• _Required work_
Would you please copy only the lines from the line that contains "Viewport: 1261px width, 821px height." to the end of the data below, exactly, leaving every picture out?

• _The data_

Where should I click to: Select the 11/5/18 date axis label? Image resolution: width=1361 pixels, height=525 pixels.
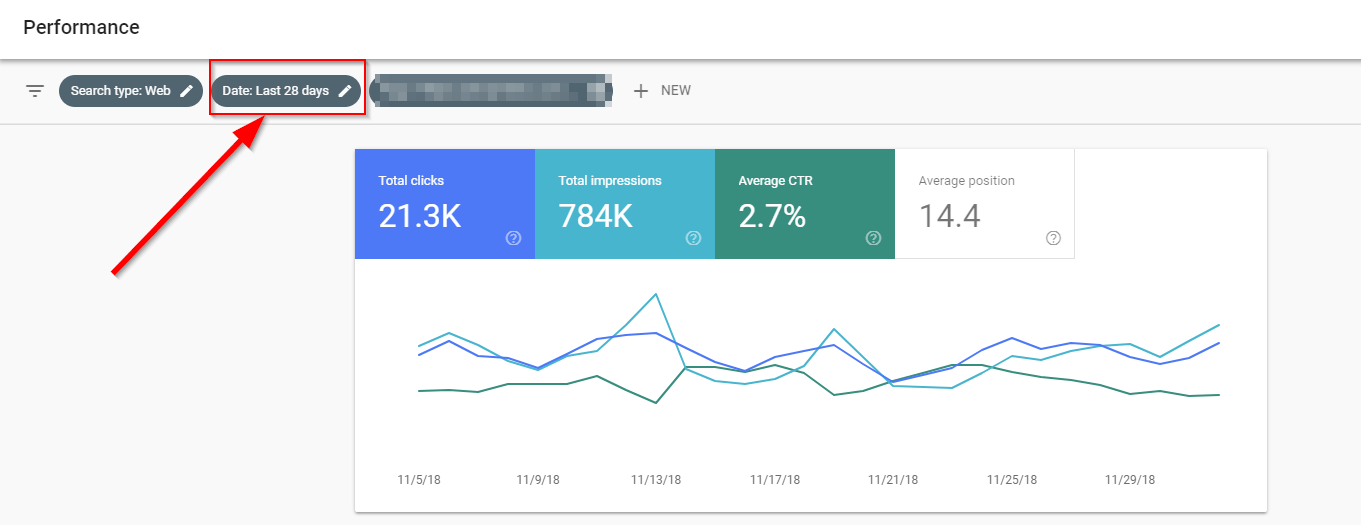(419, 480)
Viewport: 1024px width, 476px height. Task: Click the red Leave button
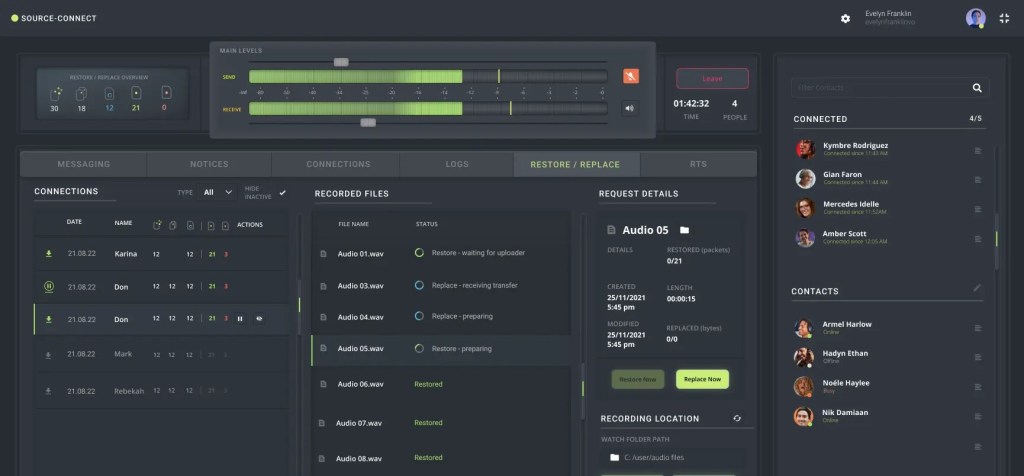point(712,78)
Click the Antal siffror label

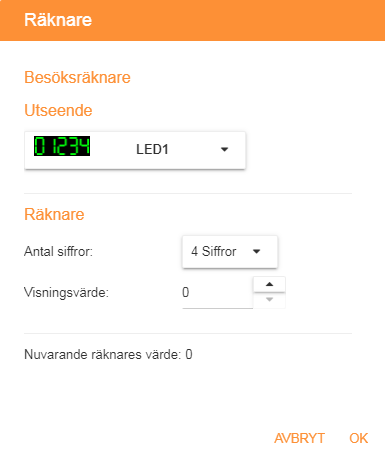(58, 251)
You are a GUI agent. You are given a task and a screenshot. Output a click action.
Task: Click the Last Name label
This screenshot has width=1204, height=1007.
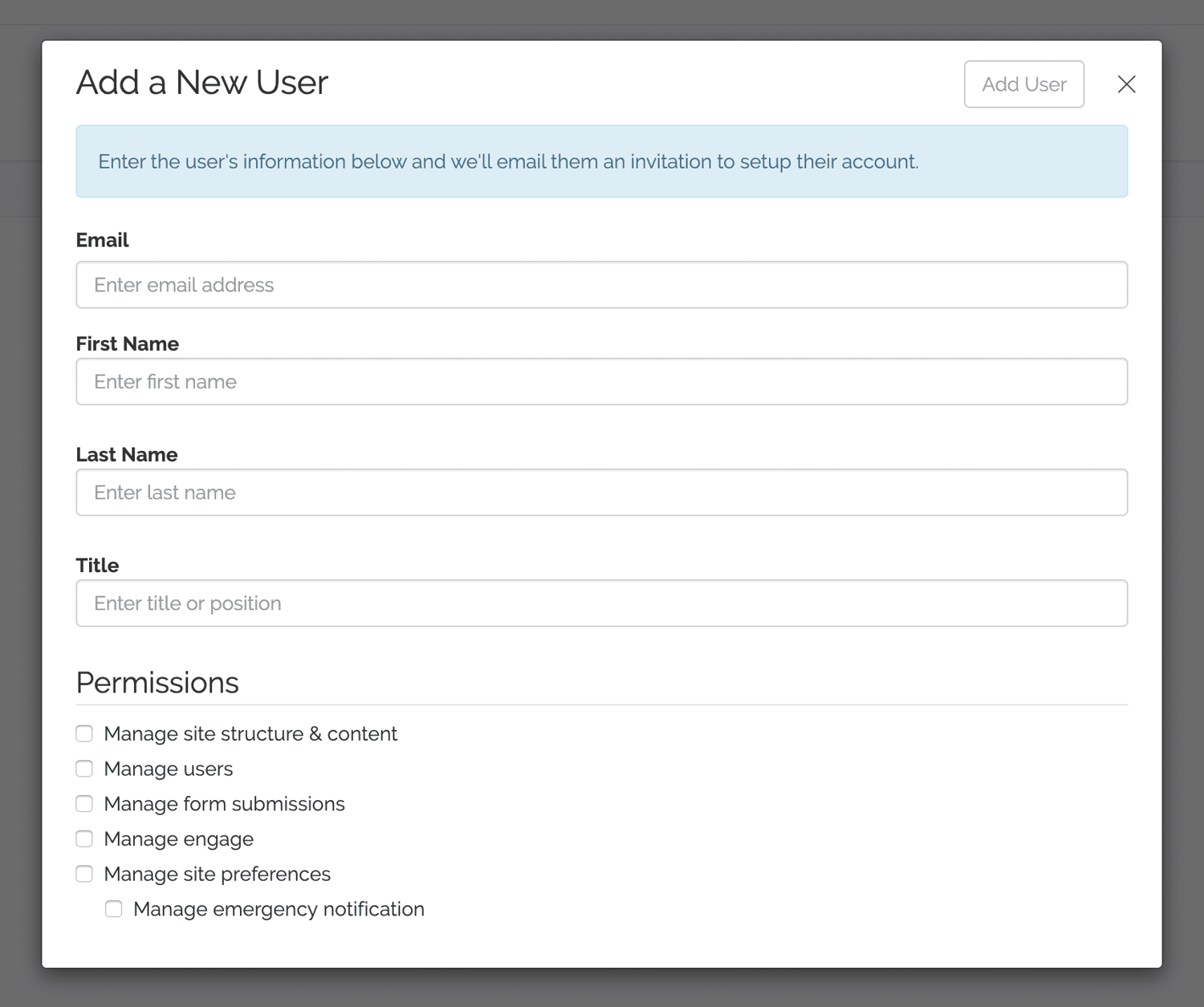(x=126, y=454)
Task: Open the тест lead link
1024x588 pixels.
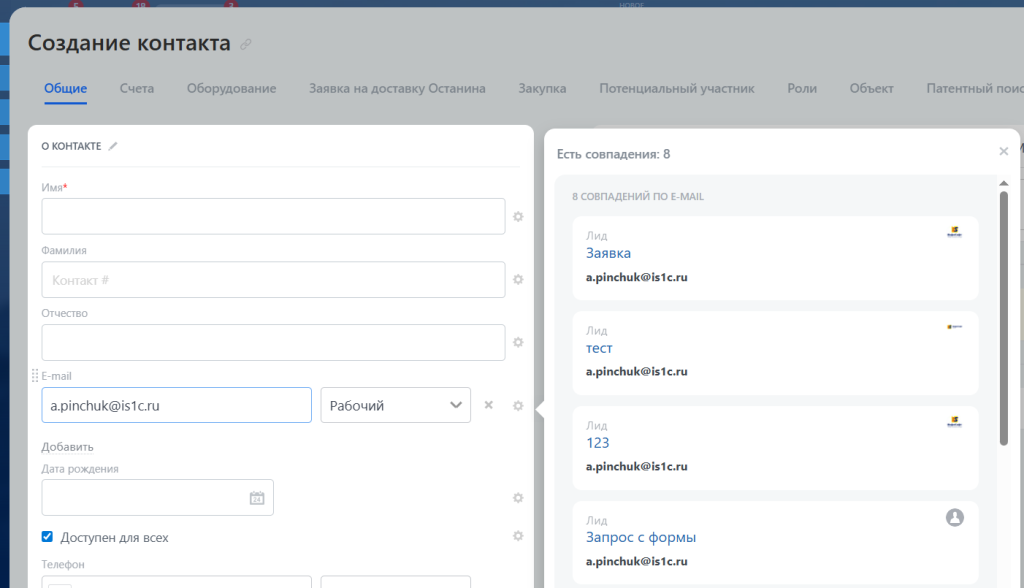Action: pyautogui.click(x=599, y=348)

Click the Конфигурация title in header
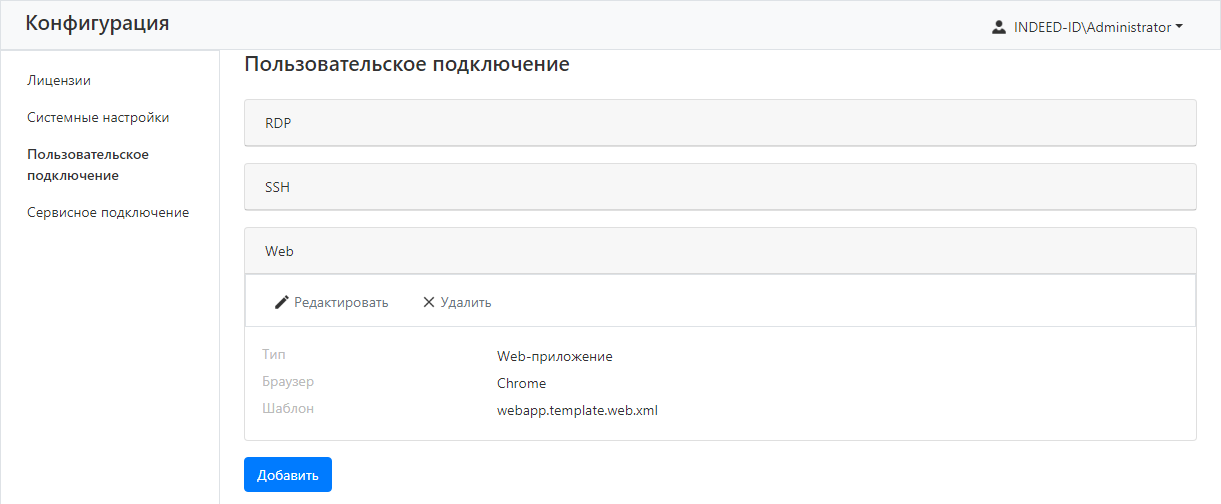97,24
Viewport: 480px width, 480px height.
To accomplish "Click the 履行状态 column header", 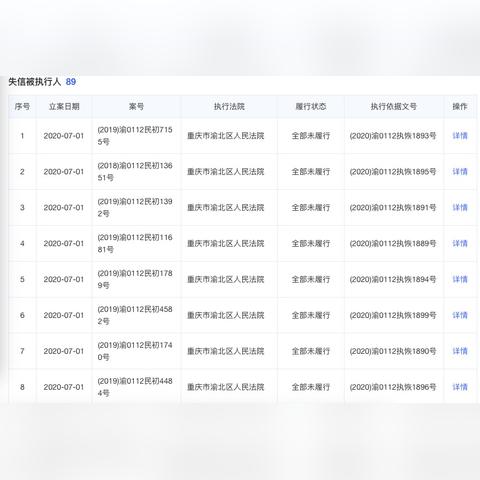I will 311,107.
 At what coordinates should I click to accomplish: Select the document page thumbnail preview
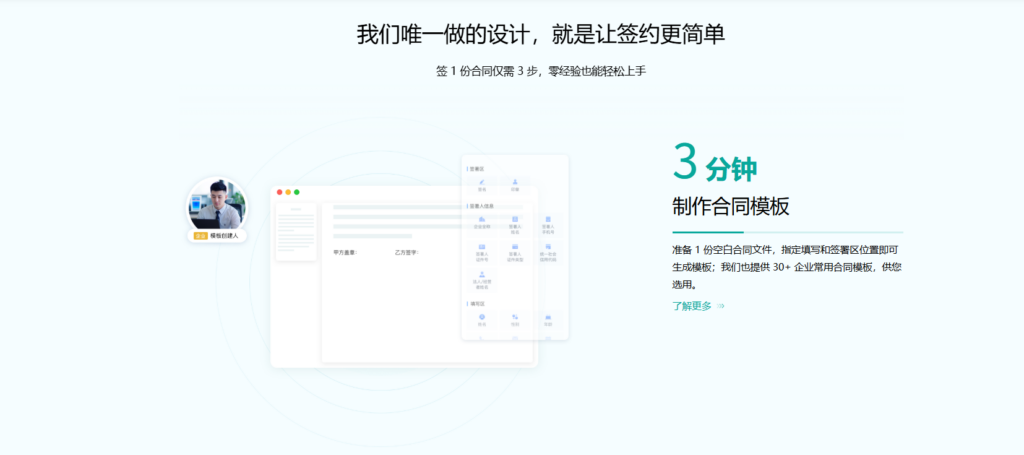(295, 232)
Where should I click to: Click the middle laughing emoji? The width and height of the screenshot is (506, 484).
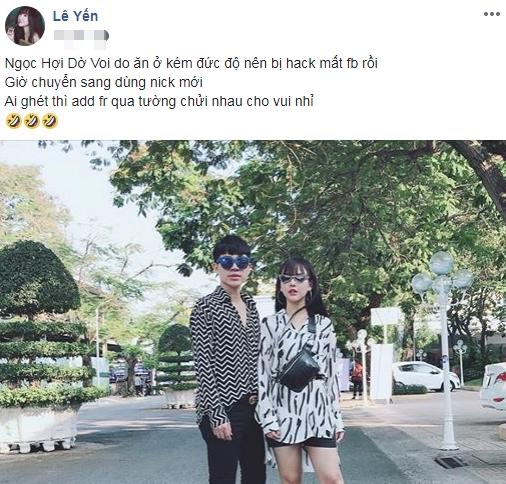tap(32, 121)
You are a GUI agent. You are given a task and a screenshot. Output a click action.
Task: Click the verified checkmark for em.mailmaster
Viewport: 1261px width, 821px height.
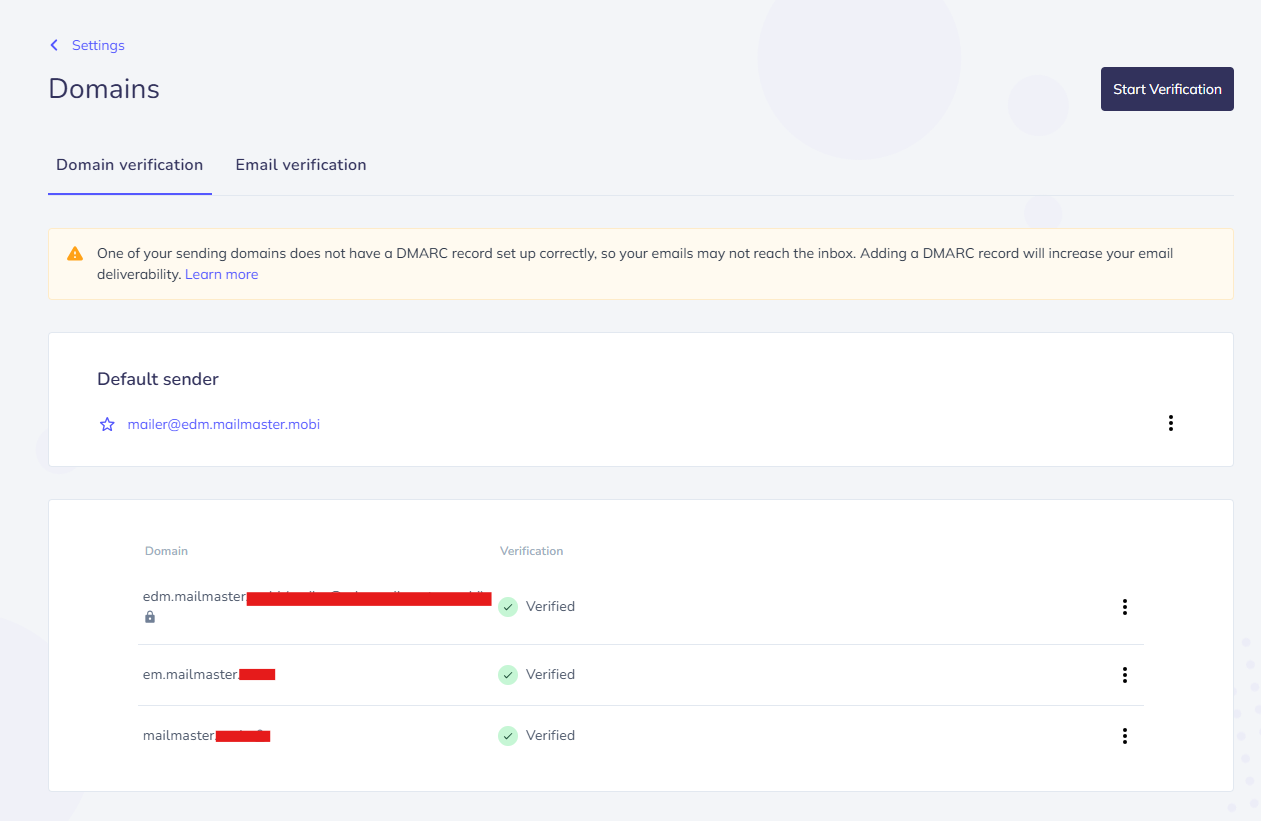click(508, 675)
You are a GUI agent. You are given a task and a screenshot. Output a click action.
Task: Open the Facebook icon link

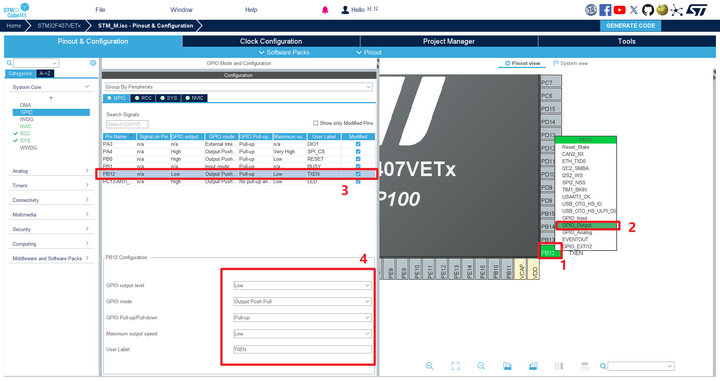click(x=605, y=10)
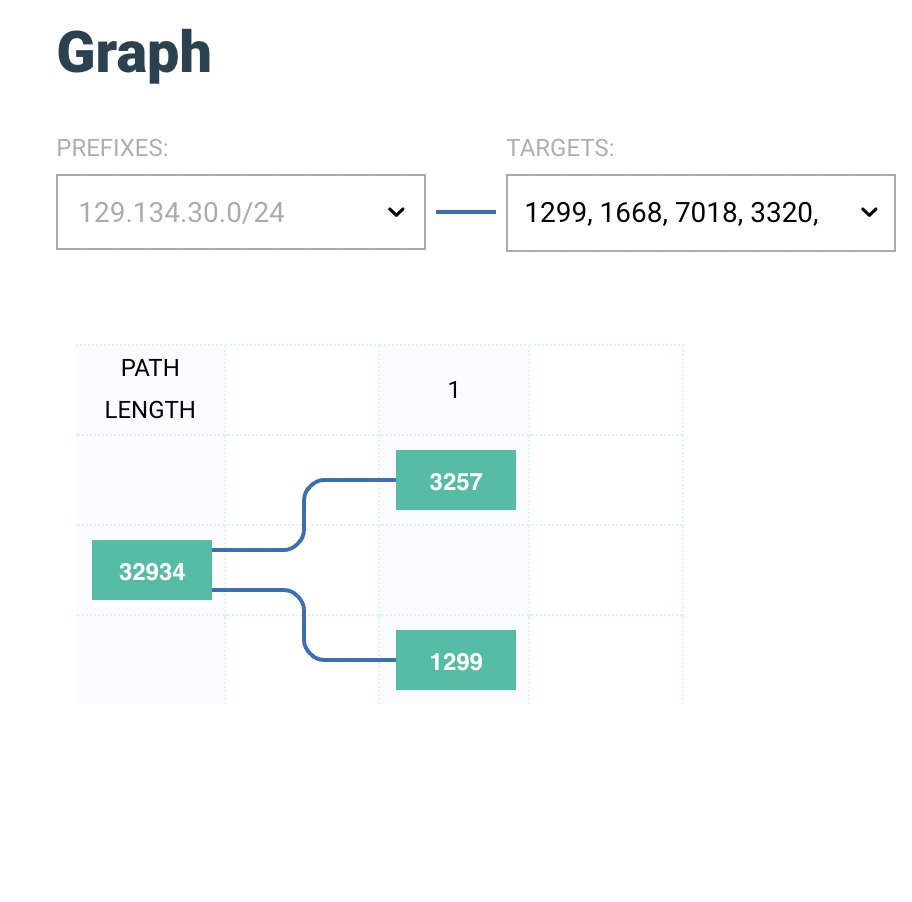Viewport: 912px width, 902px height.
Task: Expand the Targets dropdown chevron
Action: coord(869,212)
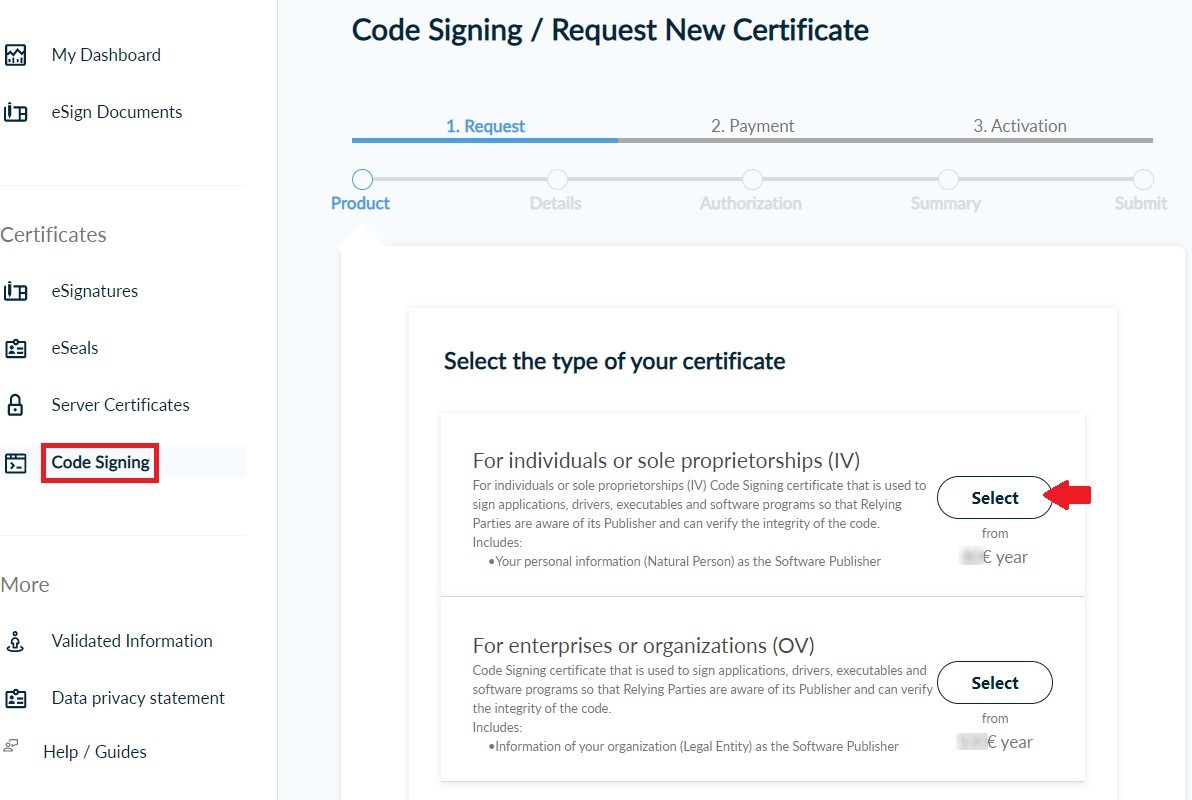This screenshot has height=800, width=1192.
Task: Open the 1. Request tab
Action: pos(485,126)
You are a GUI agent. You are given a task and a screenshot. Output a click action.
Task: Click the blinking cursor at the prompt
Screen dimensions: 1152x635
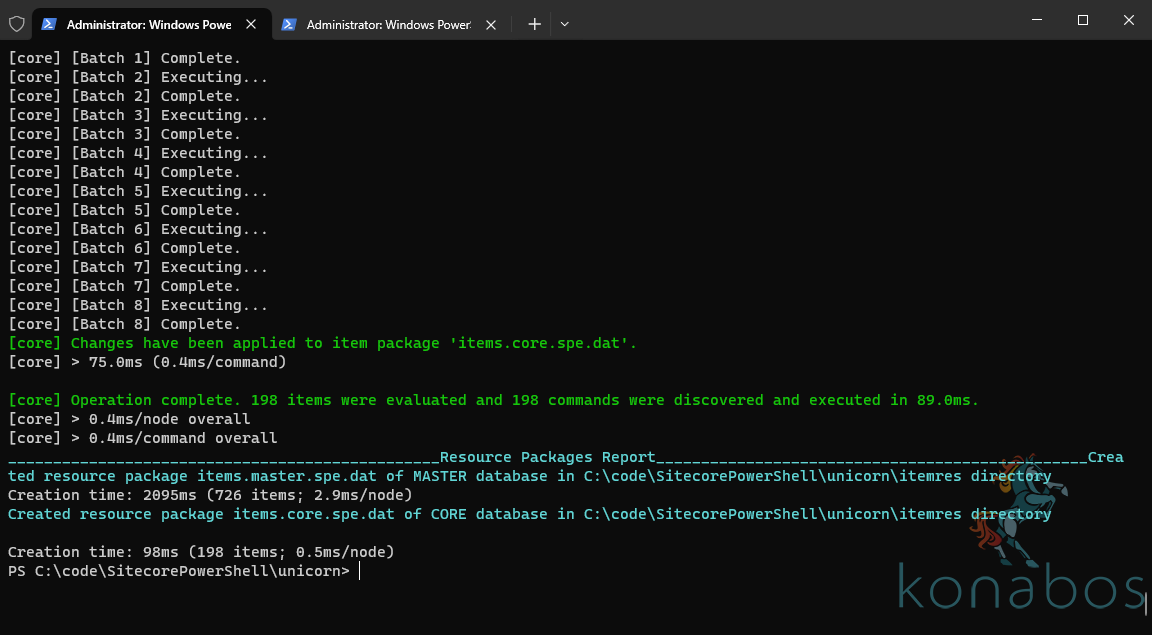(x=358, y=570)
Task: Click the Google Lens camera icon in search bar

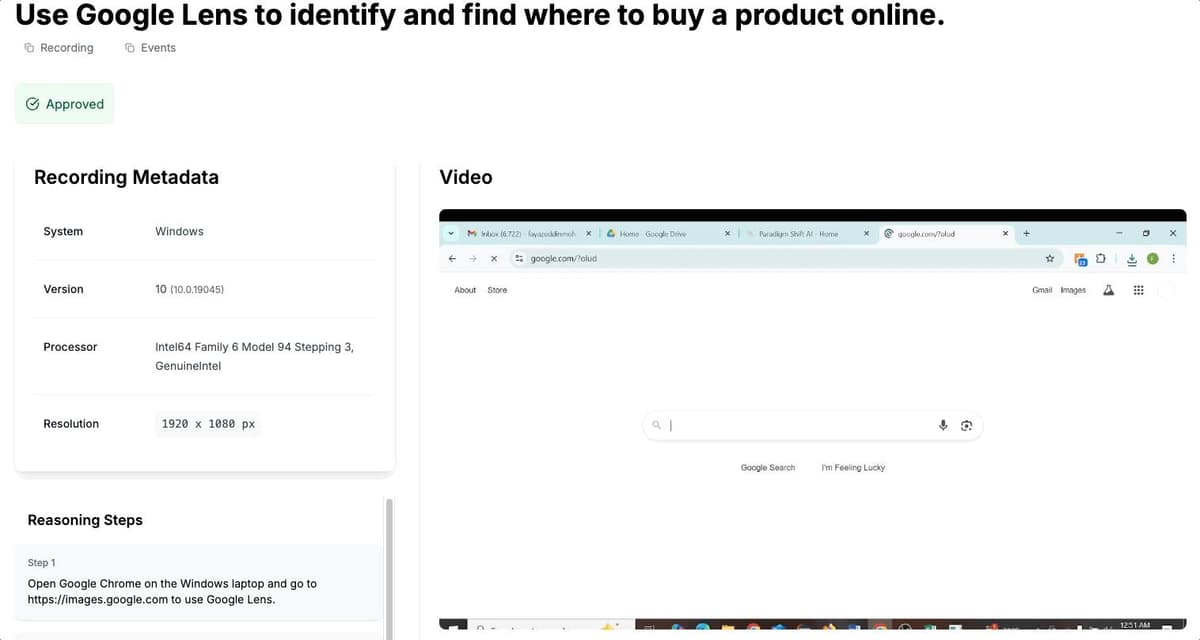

• _Task output_
Viewport: 1261px width, 821px height.
click(508, 675)
You are a GUI agent. You are given a task and a screenshot. Output a click action.
Task: Open the Facebook icon link

click(x=605, y=10)
Viewport: 912px width, 902px height.
Task: Expand the Targets dropdown chevron
Action: coord(869,212)
This screenshot has height=800, width=1192.
Task: Open the 1. Request tab
Action: pos(485,126)
You are a GUI agent. You are given a task and a screenshot. Output a click action.
Task: Click the blinking cursor at the prompt
Screen dimensions: 1152x635
(x=358, y=570)
Task: Click the Google Lens camera icon in search bar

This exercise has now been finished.